SUPPLIED DATA Block Start
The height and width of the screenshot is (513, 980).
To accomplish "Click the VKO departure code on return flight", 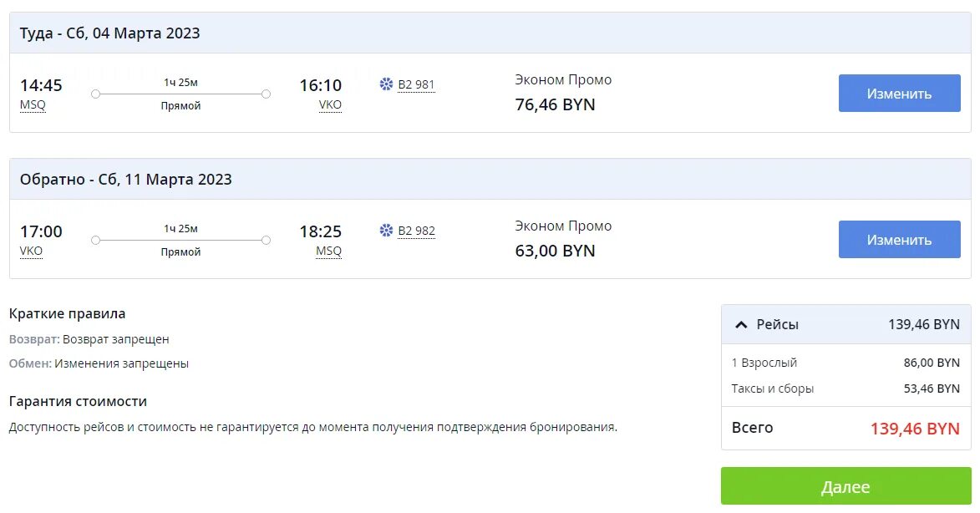I will click(x=31, y=251).
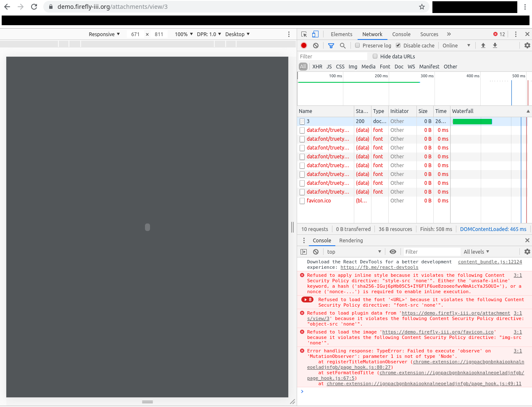Clear the network requests list
532x407 pixels.
(316, 45)
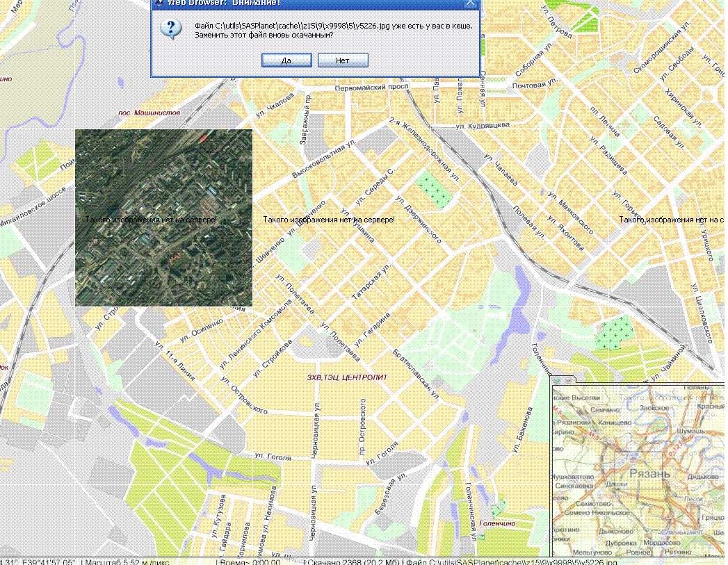
Task: Click the left icon on minimap tab
Action: pos(558,380)
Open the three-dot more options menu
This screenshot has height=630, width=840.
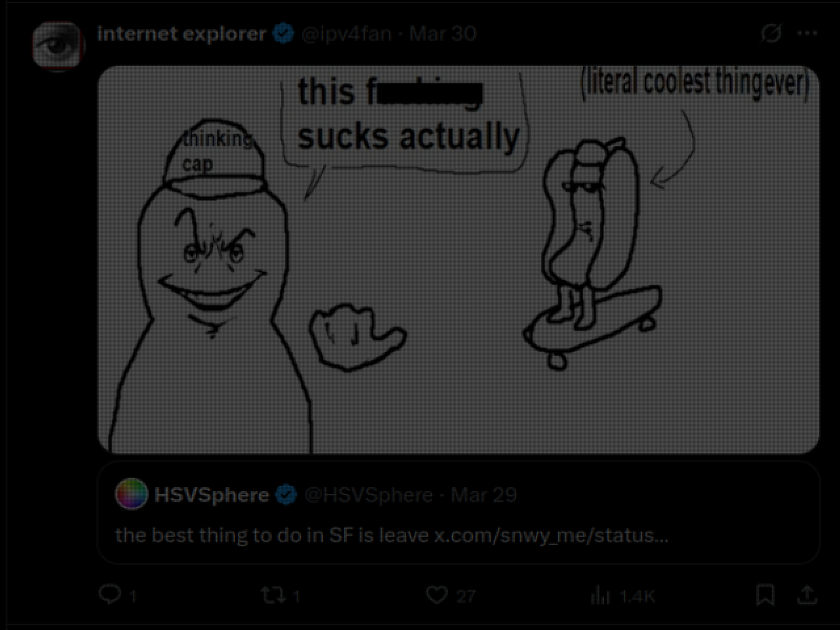point(807,33)
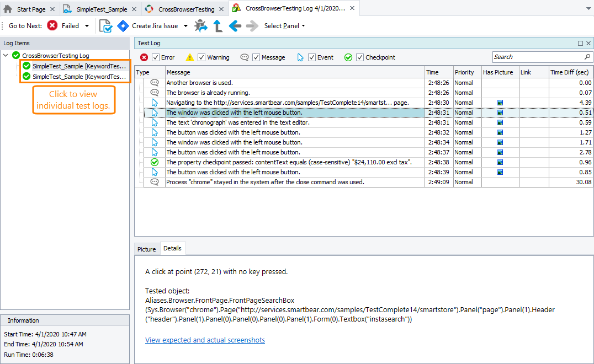Click picture icon in the checkpoint passed row

(x=500, y=162)
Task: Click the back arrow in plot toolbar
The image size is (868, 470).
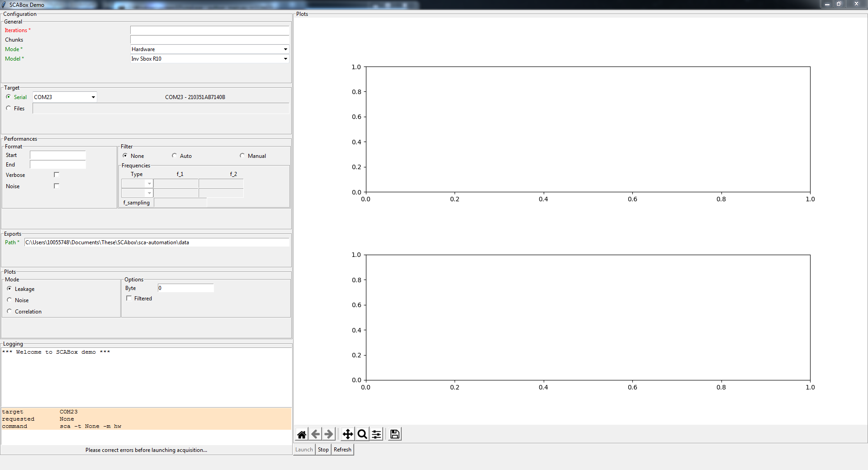Action: point(316,434)
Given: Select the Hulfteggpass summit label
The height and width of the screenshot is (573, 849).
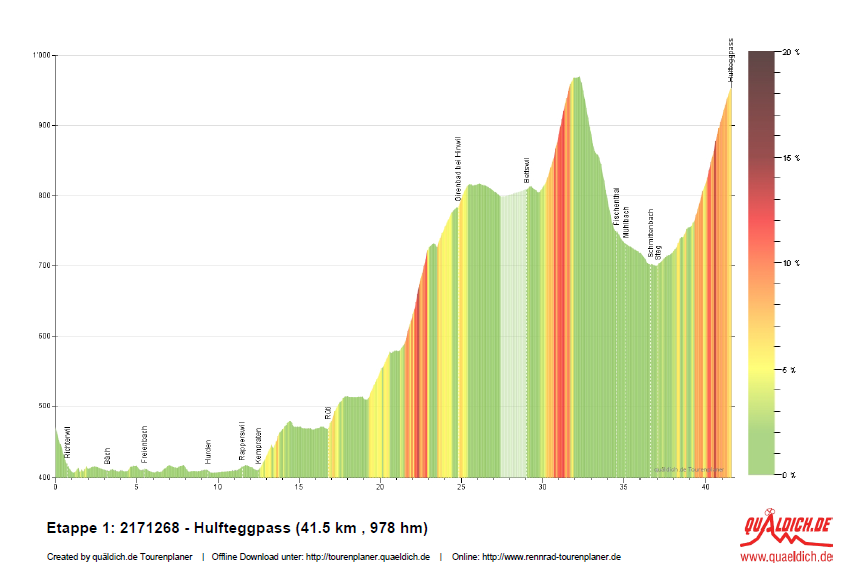Looking at the screenshot, I should 731,62.
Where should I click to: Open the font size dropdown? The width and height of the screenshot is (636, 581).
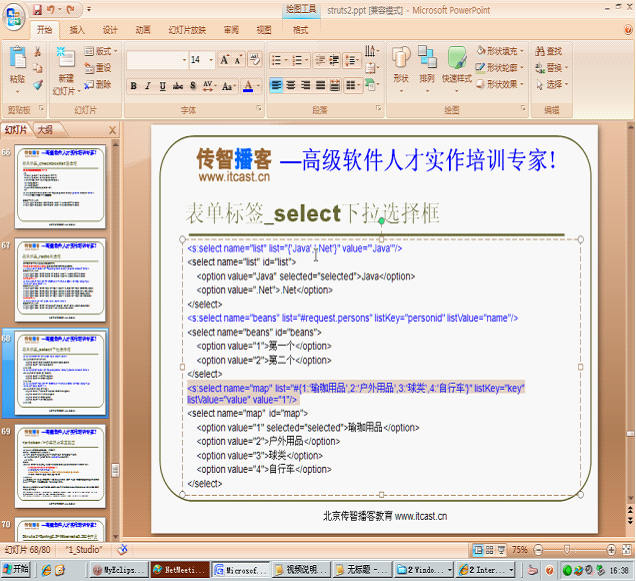[211, 60]
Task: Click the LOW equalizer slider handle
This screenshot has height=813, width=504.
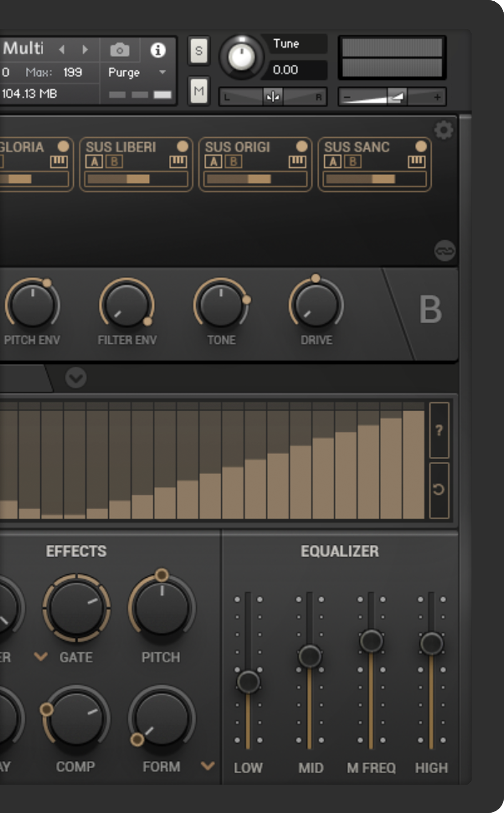Action: (x=248, y=681)
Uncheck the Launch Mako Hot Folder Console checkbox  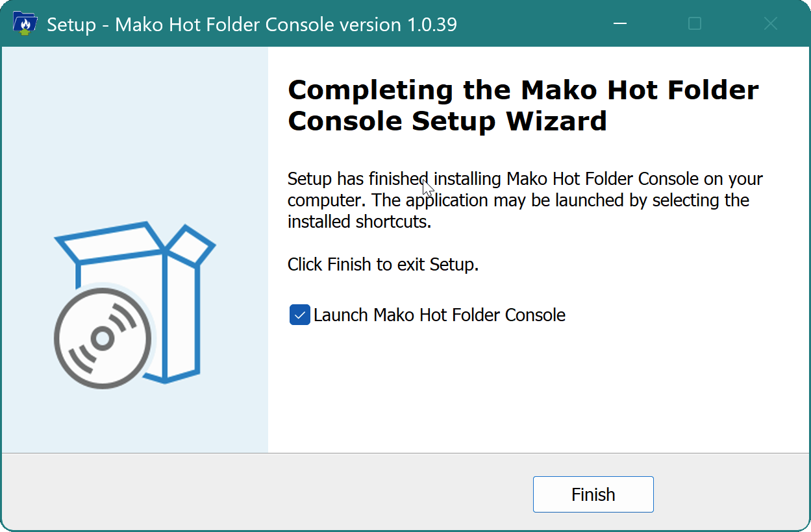click(299, 315)
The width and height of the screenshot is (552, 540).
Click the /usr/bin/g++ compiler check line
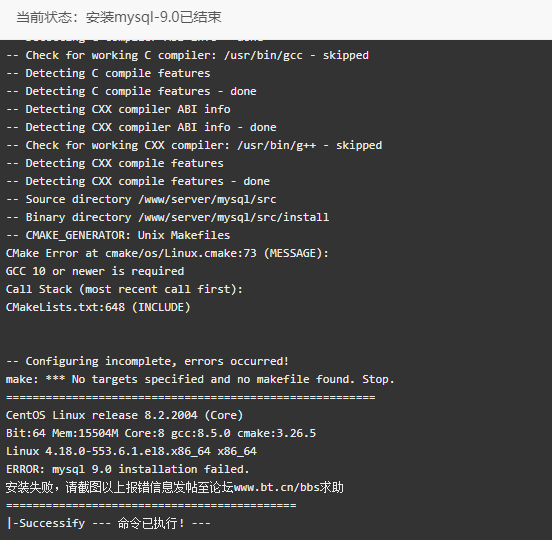pos(194,145)
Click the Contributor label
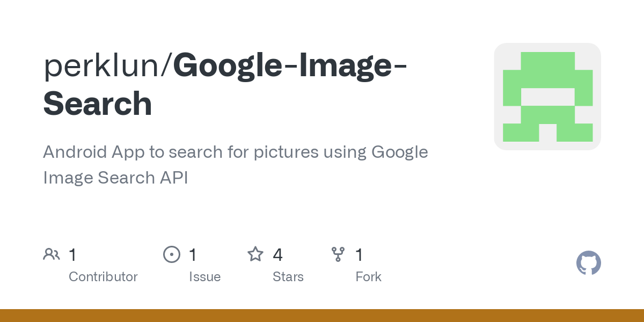The width and height of the screenshot is (644, 322). click(103, 277)
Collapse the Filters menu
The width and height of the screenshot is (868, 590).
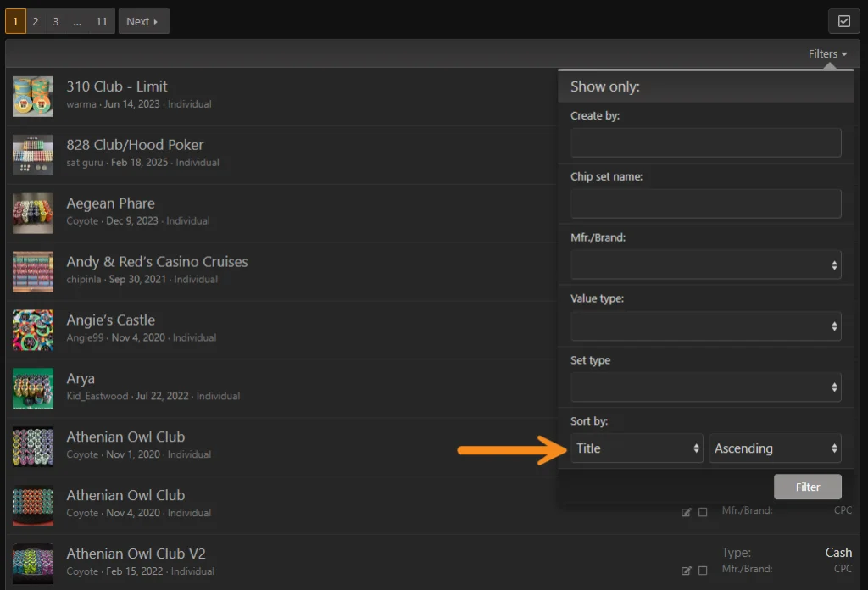tap(827, 53)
SUPPLIED DATA Block End
WHAT YOU SHOULD DO — Only lines holding the word "menu" are wanted; copy each one from the listing.

OUTPUT BELOW —
Open the three-dot more options menu
Collapse the Filters menu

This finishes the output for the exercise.